- DVD cover
- Genre: Crime Comedy
- Written by: Andrew Peter Marin
- Directed by: Dan Curtis
- Starring: Lee J. Cobb Gig Young Matt Clark Grayson Hall
- Music by: Bob Cobert
- Country of origin: United States
- Original language: English

Production
- Producer: Dan Curtis
- Production locations: Universal Studios - 100 Universal City Plaza, Universal City, California
- Cinematography: Paul Lohmann
- Editor: Richard A. Harris
- Running time: 74 min.
- Production companies: ABC Circle Films Dan Curtis Productions

Original release
- Network: ABC
- Release: November 6, 1974

= The Great Ice Rip-Off =

The Great Ice Rip-Off is a 1974 American made-for-television crime comedy film directed by Dan Curtis.
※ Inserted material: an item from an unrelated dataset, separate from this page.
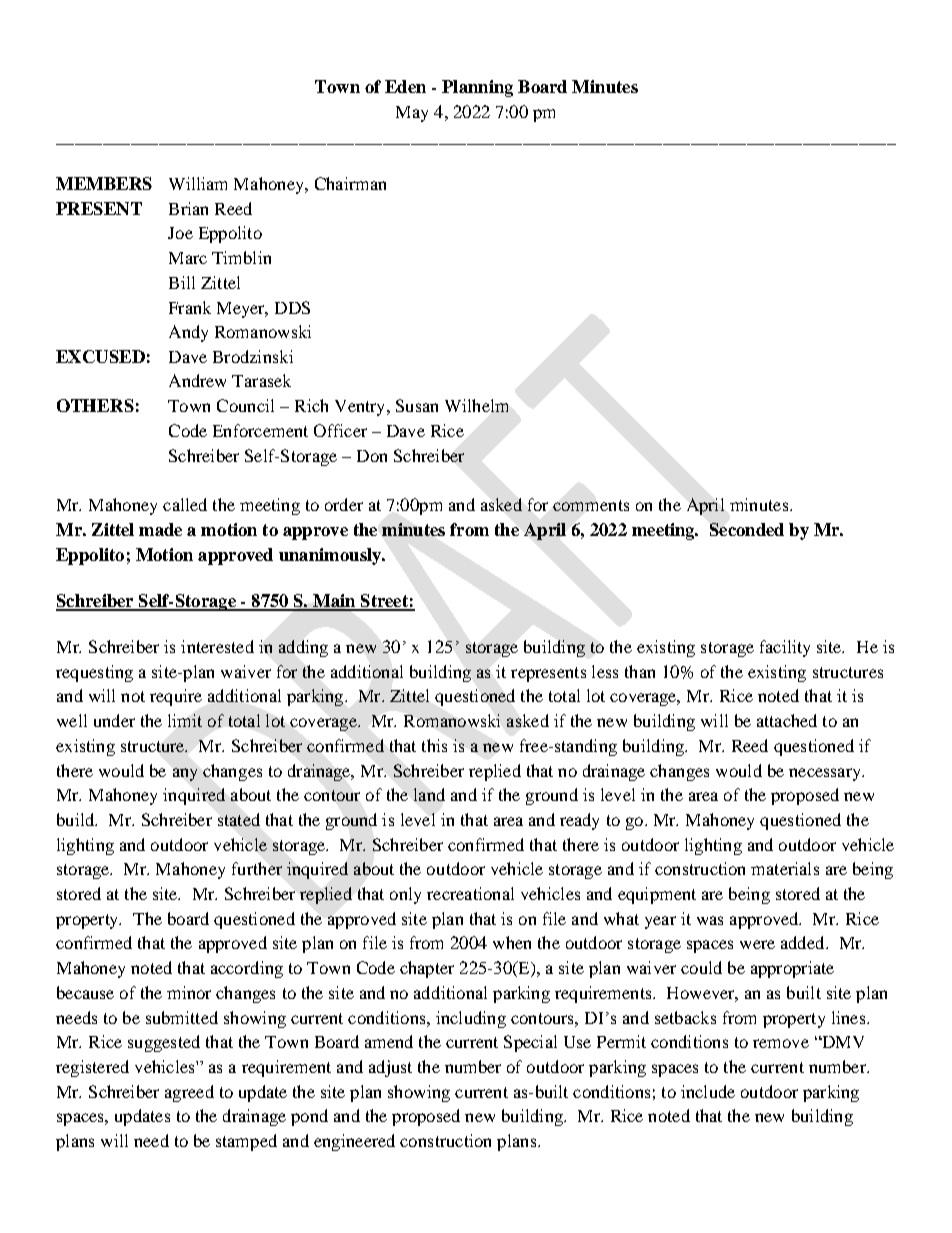 The height and width of the document is (1233, 952). What do you see at coordinates (405, 86) in the document?
I see `Eden` at bounding box center [405, 86].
It premiered on ABC as the ABC Movie of the Week on November 6, 1974.

==Synopsis==
The Great Ice Rip-Off a comedic heist film about a group of diamond thieves who use a bus headed from Seattle to San Diego for their getaway.

==Primary cast==
- Lee J. Cobb as Willy Calso
- Gig Young as Harkey Rollins
- Matt Clark as Georgie
- Grayson Hall as Helen Calso
- Robert Walden as Checker
- Geoffrey Lewis as Archie
- Hank Garrett as Sam

==Production==
The working title for the film was A Break in the Ice.

==Critical response==
Variety reviewed the film as having "enough sharp corners to keep viewers alert, and Curtis' eye for human foibles manages to get laughs. Curtis picks up credit for being able to derive amusement from a caper film after the onslaught of the genre in recent years."